▸ WHAT YOU NEED TO DO:
Put every line of the records below into a JSON list of strings, with one string per line and no blank lines. Leave the pictures out.

▬▬▬

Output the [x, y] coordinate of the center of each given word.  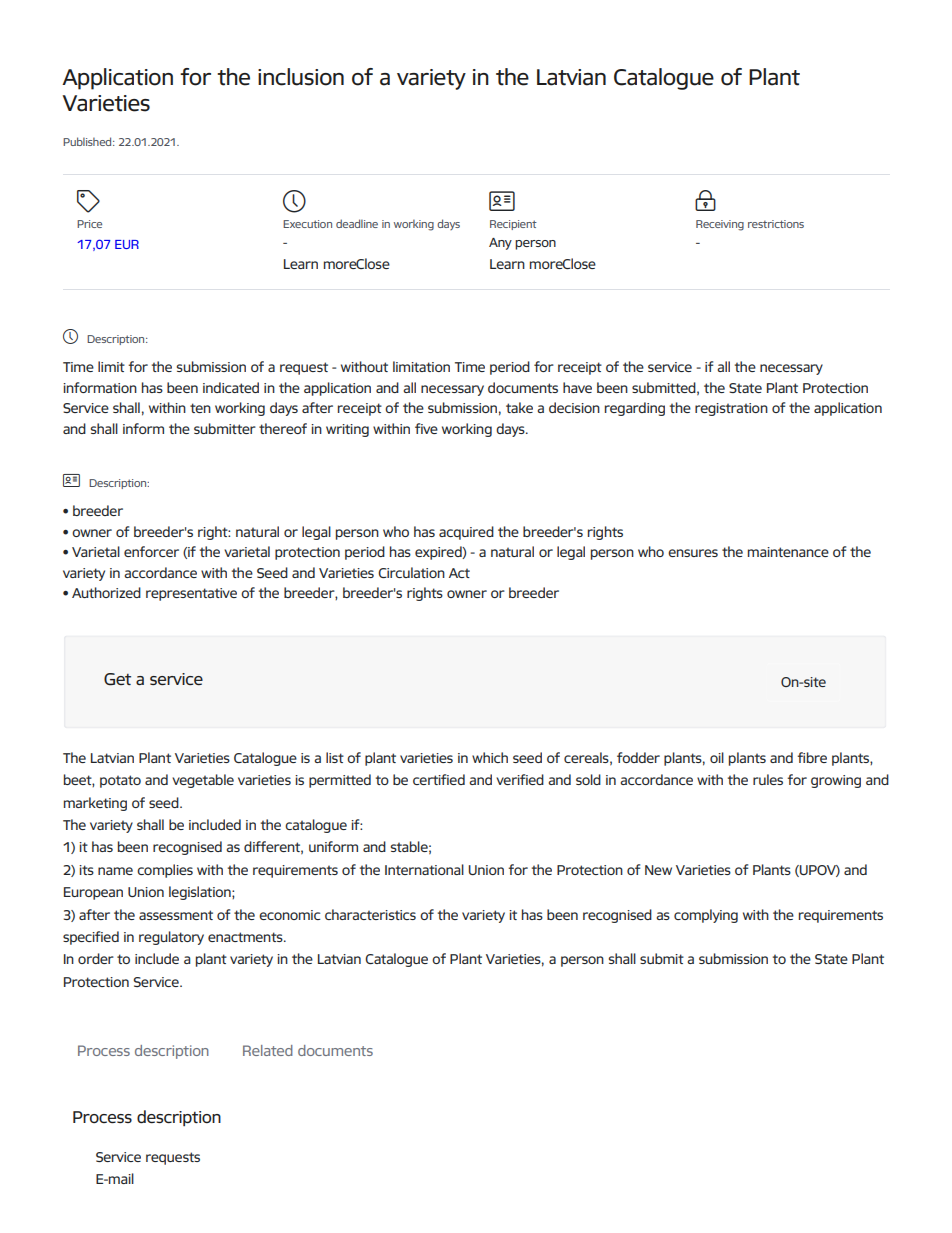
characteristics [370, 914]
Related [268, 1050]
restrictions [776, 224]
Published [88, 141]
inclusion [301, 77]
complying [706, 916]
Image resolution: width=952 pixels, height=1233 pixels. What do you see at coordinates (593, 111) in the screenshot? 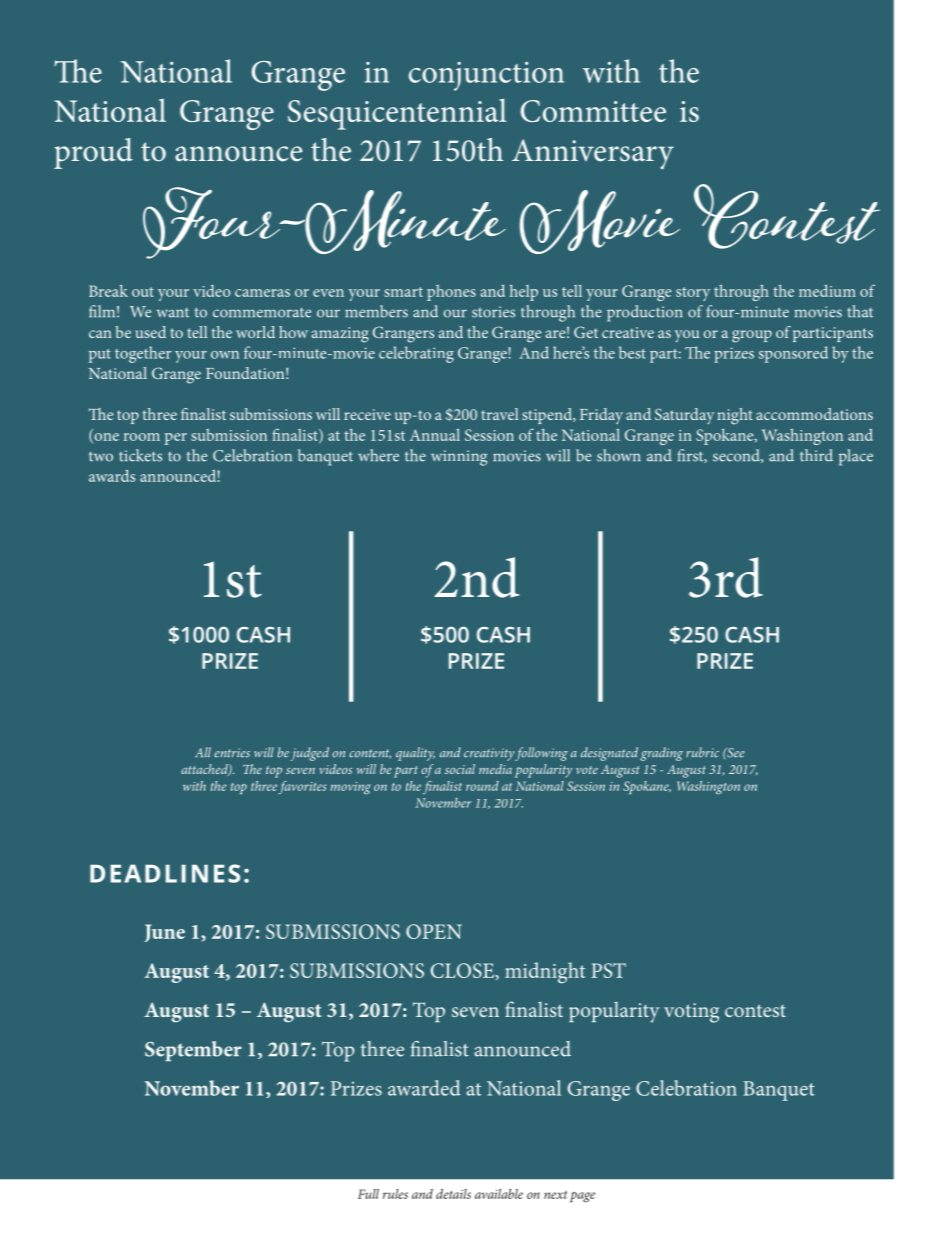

▬▬▬

▸ THE OUTPUT:
[
  "Output the [x, y] coordinate of the center of each given word.  ",
  "characteristics [370, 914]",
  "Related [268, 1050]",
  "restrictions [776, 224]",
  "Published [88, 141]",
  "inclusion [301, 77]",
  "complying [706, 916]",
  "Image resolution: width=952 pixels, height=1233 pixels. What do you see at coordinates (593, 111) in the screenshot? "
]